---- Document excerpt

Debunking Agentic AI and Agentic Commerce

Agentic AI is an amazing field of work, and its materialization in Agentic Commerce is even more breathtaking. Saving time and offloading all the unsatisfying tasks to an AI, whatever that really means, is the kind of promise that blinds us and prevents any hard look at what it truly implies. Because we all, as consumers and users, want it to happen.

And of course, dream sellers and fear‑mongers jump on this desire to make business out of it, throwing the whole market into a whirlwind of false promises and performative enthusiasm, all to avoid missing out on “the next big opportunity.”

That’s why we’re all talking about AI morning to night, when at a macro level there is still so little we can actually do with it. Sure, we can code faster (supposedly “at light speed”). But does that really change anything? Did faster coding suddenly give us flying cars?

As the author of The Hard Thing About Hard Things would say, the truth sits in the details. Which is also why I end up writing these borderline‑condescending posts on LinkedIn: to make people pause, breathe for two seconds, and reflect on where we actually are with AI today.

So let’s take a simple example of Agentic Commerce tackling one of the most critical yet least satisfying tasks of everyday life: repeat grocery shopping.

I’m not talking about that one special event where you put love and creativity into the kitchen. I’m talking about the weekly grind: the boring, time‑eating, utterly uninteresting but still somehow vital routine.

--------

→ **Your objective**: Render this sentence from the essay on agentic commerce in Spanish: "So let’s take a simple example of Agentic Commerce tackling one of the most critical yet least satisfying tasks of everyday life: repeat grocery shopping."

---- Collected data

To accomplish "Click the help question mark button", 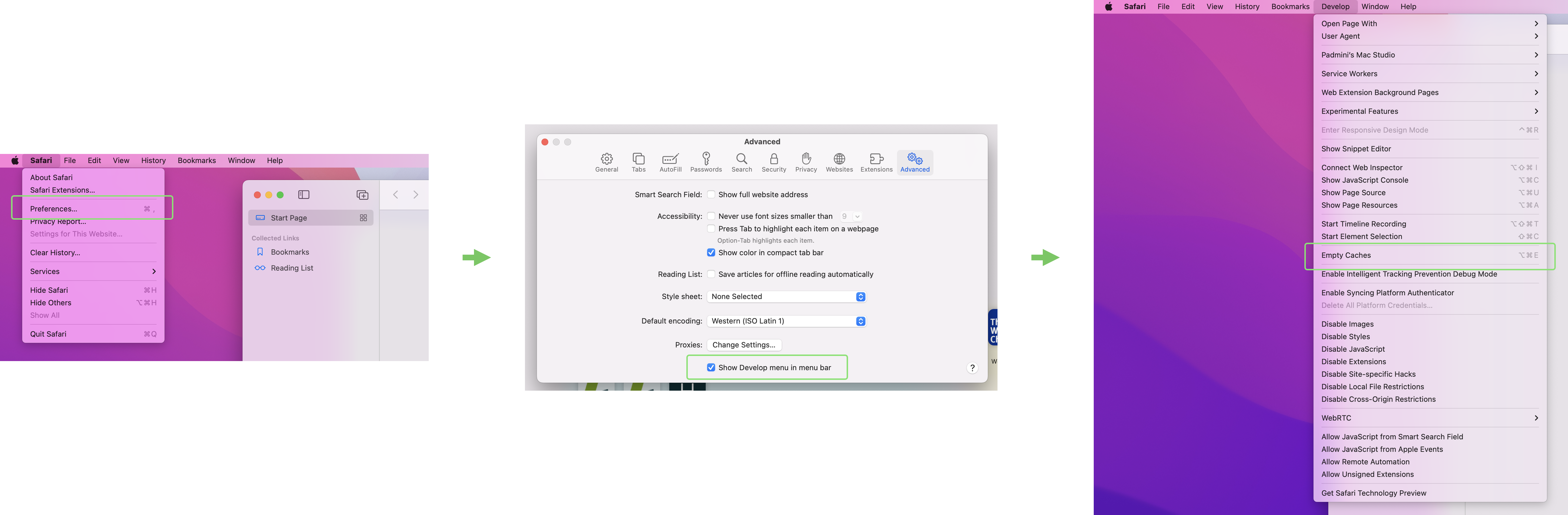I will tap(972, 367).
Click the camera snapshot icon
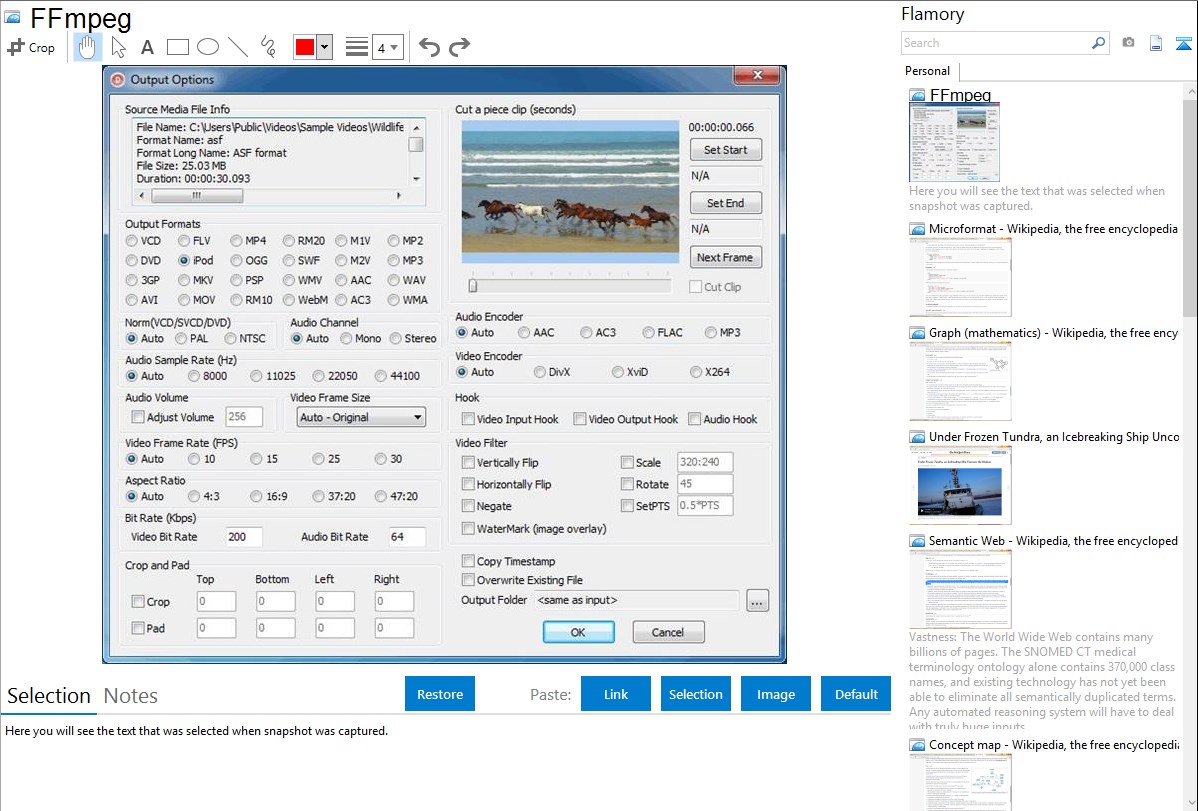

--------

→ **Final result**: Así que tomemos un ejemplo sencillo de comercio agéntico que se ocupa de una de las tareas más críticas y, a la vez, menos gratificantes de la vida cotidiana: la compra recurrente de comestibles.